A dança dos Pauliteiros é uma dança tradicional, comunitária ao som das gaitas de foles e dos bombos. São oito dançadores, que envergam um trajo para-militar, considerado como sucessor do trajo militar greco-romano, substituindo as túnicas pelas saias, o escudo pelo lenço colorido sobre os ombros. Usam ainda os chapéus enfeitados e a flauta pastoril. O Carocho enverga um fato de pano grosseiro cinzento, composto de calça e casaco cheios de remendos coloridos, apresenta a cabeça coberta com lenço preto por debaixo de um chapéu velho, pintalgado e com uma flor, a face tapada com uma máscara de couro, também pintada. Ao pescoço e a tiracolo tem vários colares de carretas de linhas, já vazias, que dão várias voltas ao tronco. Nas mãos leva uma grande tenaz de madeira com que irá recolher as peças de fumeiro: chouriças, salpicões, costelas, orelhas e pés de porco. Do queixo da máscara pende uma barbicha de bode avermelhada. Calça galochas pretas muito grandes. A Velha ou “Tiê Biêlha” veste saia e colete castanhos de burel, blusa de chita branca, lenço tradicional na cabeça, xaile pelas costas, vários rosários de castanhas assadas ao pescoço e uma sacola á cintura. Na mão direita traz uma estaca em forma e forquilha com que recolhe a esmola de chouriça e outras peças de fumeiro que lhe vão dando pelas casas.

Quando obtida a esmola os pauliteiros dançam "o laço" (dança) pedido pelos donos da casa acompanhados pelos gaiteiros e tamborileiros (um bombo e uma caixa).
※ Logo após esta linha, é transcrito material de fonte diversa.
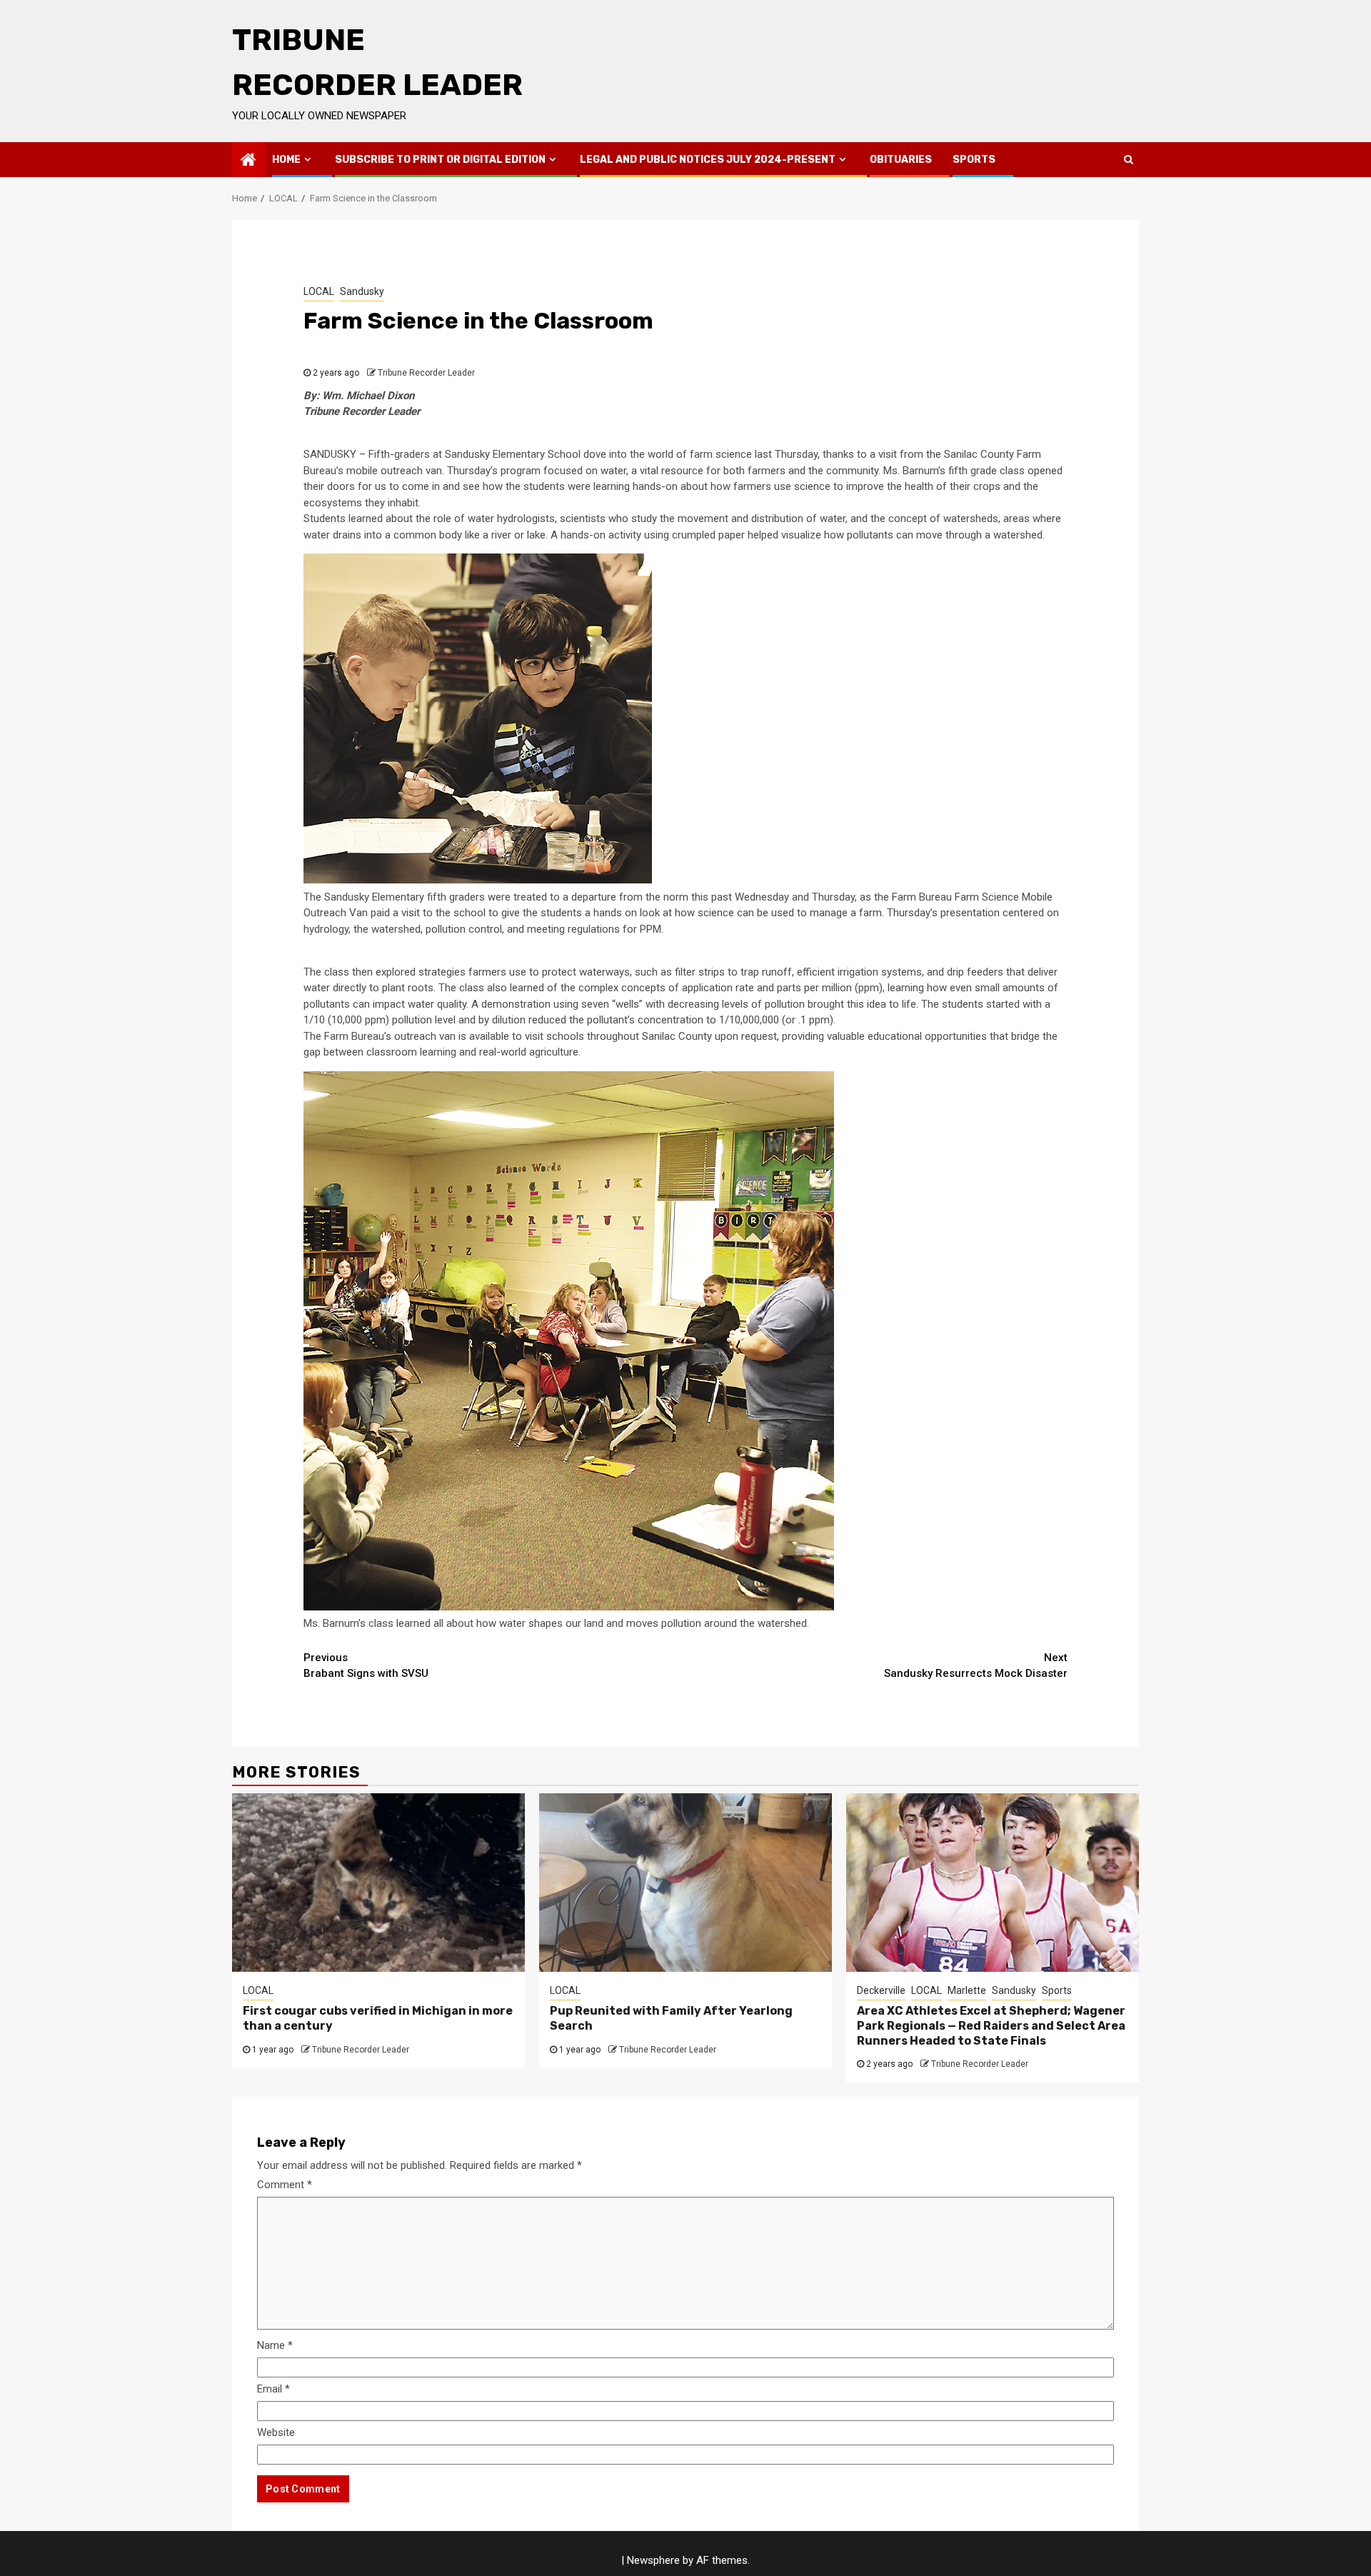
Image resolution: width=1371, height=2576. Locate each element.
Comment (284, 2184)
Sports (974, 160)
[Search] (1129, 159)
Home (286, 160)
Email (273, 2388)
Os foguetes vão estalando no ar e são sinónimo de agradecimento pela esmola, servindo também para que a restante população conheça a localização da ronda. Se algum dos donos da casa for pauliteiro e já o tiver sido, pode se o quiser, substituir um dos elementos do grupo e participar na dança. À Biêlha e ao Carocho tudo é permitido, o Carocho entra à sucapa nas casas, rouba fumeiro, desorganiza e desarruma tudo, mete-se com as jovens que vai encontrando, simulando o seu rapto carregando-as às costas, simula atos sexuais com a Biêlha e vai fazendo todas as tropelias que põem em causa a ordem pública, sempre com grande carga de sensualidade. A Biêlha vai tentando acalmar os ânimos do endiabrado "Carocho". Sempre que em alguma das casas morreu alguém no último ano, a dança e as tropelias dão lugar a um " Padre Nosso" em memória do falecido.
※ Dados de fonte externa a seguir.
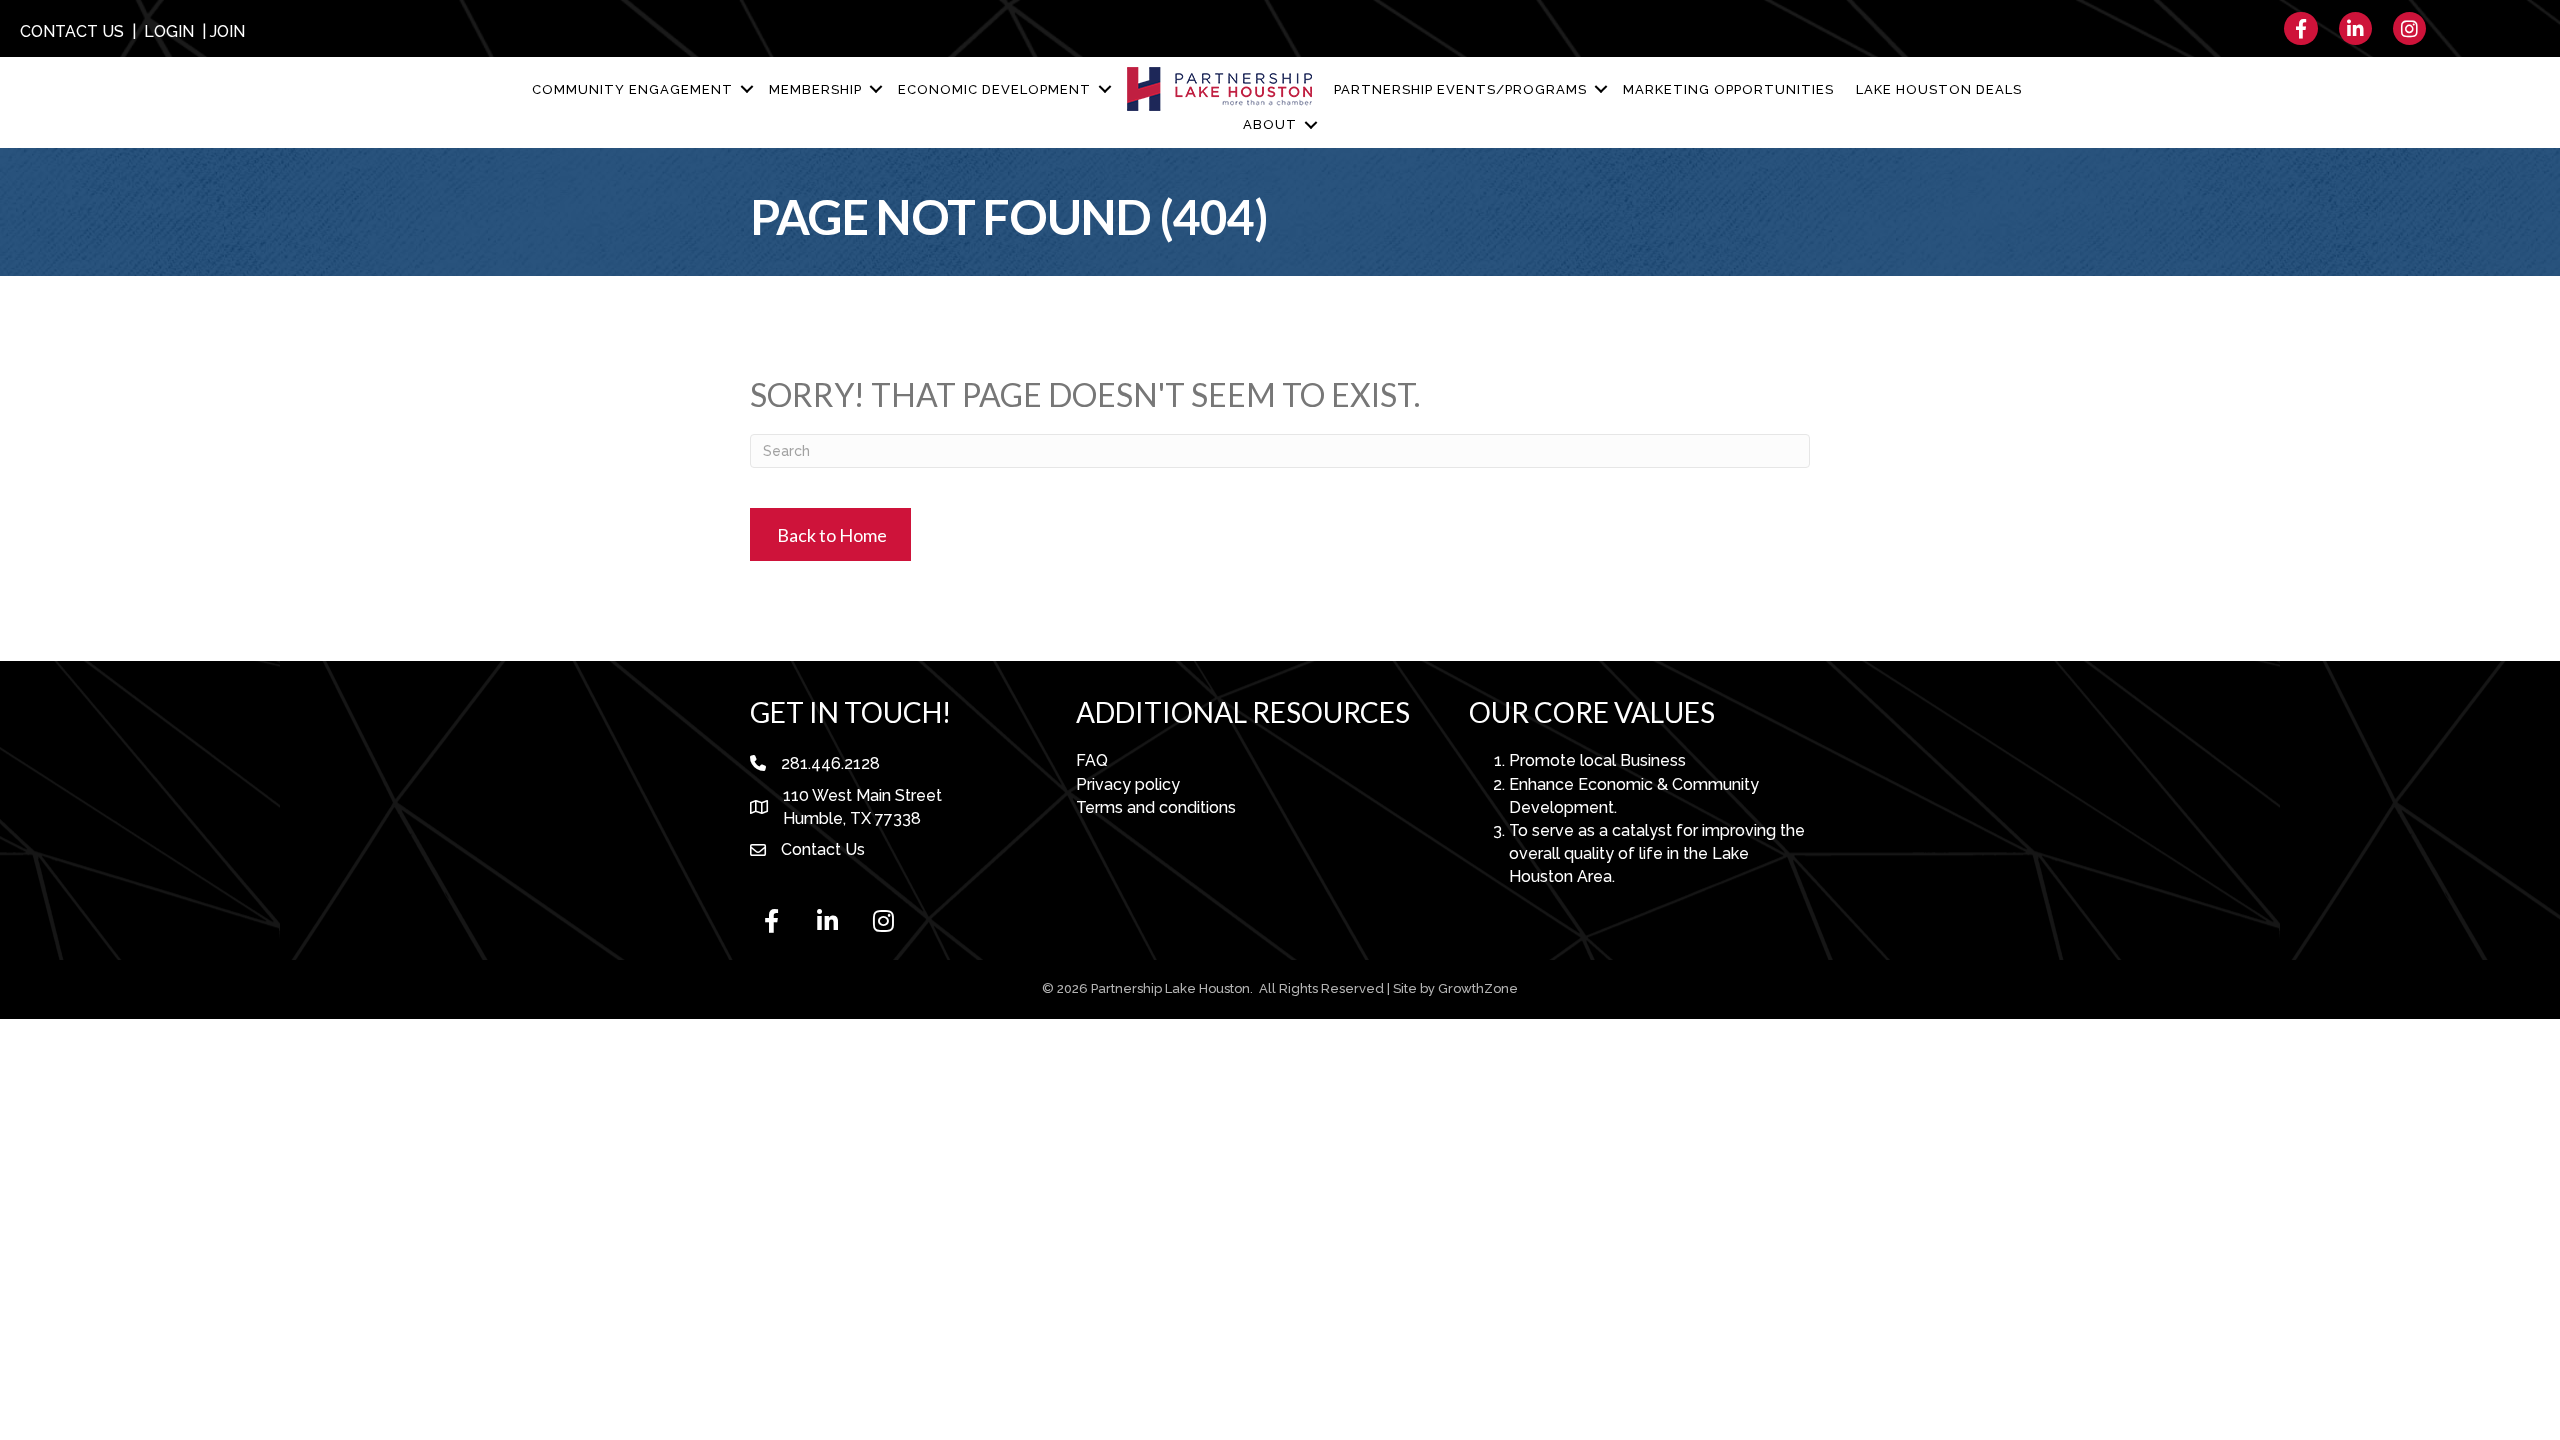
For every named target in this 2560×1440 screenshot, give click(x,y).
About (1270, 124)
A ronda termina com a missa de São João, na igreja da aldeia, durante a missa os pauliteiros dançam o " Senor Mio", acompanhados pela flauta ou tamborileiro. Houve anos em que durante a elevação da hóstia, que precede a comunhão, se tocava a gaita de foles, este ano isso não aconteceu por divergências de opinião entre o padre e o gaiteiro. Das figuras mascaradas, apenas a Biêlha assiste à missa, junto dos homens que tomam a ala esquerda da igreja, enquanto as mulheres ficam na nave central. O Carocho que simboliza o diabo, não pode entrar em solo sagrado e portanto desaparece. Terminada a missa, é realizada a procissão em redor da igreja, o andor de São João Evangelista é carregado pelos pauliteiros, com os gaiteiros a tocarem a marcha processional. A "Biêlha" é a acompanhante do padre durante a procissão.

Após o final da procissão a festa continua no adro da igreja com as danças dos pauliteiros acompanhados pelos músicos, os paroquianos e alguns curiosos assistem encantados. A Biêlha vai conversando e distribuindo as castanhas assadas do seu rosário, principalmente aos mais velhos. De rompante, surge o "Carocho" que dançando à volta dos pauliteiros vai perturbando a harmonia reinante. As cenas sensuais com a Biêlha acontecem já no espaço do sagrado. À noite a festa continua com a ceia comunitária e o baile em que participam todas as pessoas da povoação e as pessoas convidadas pelos mordomos da festa.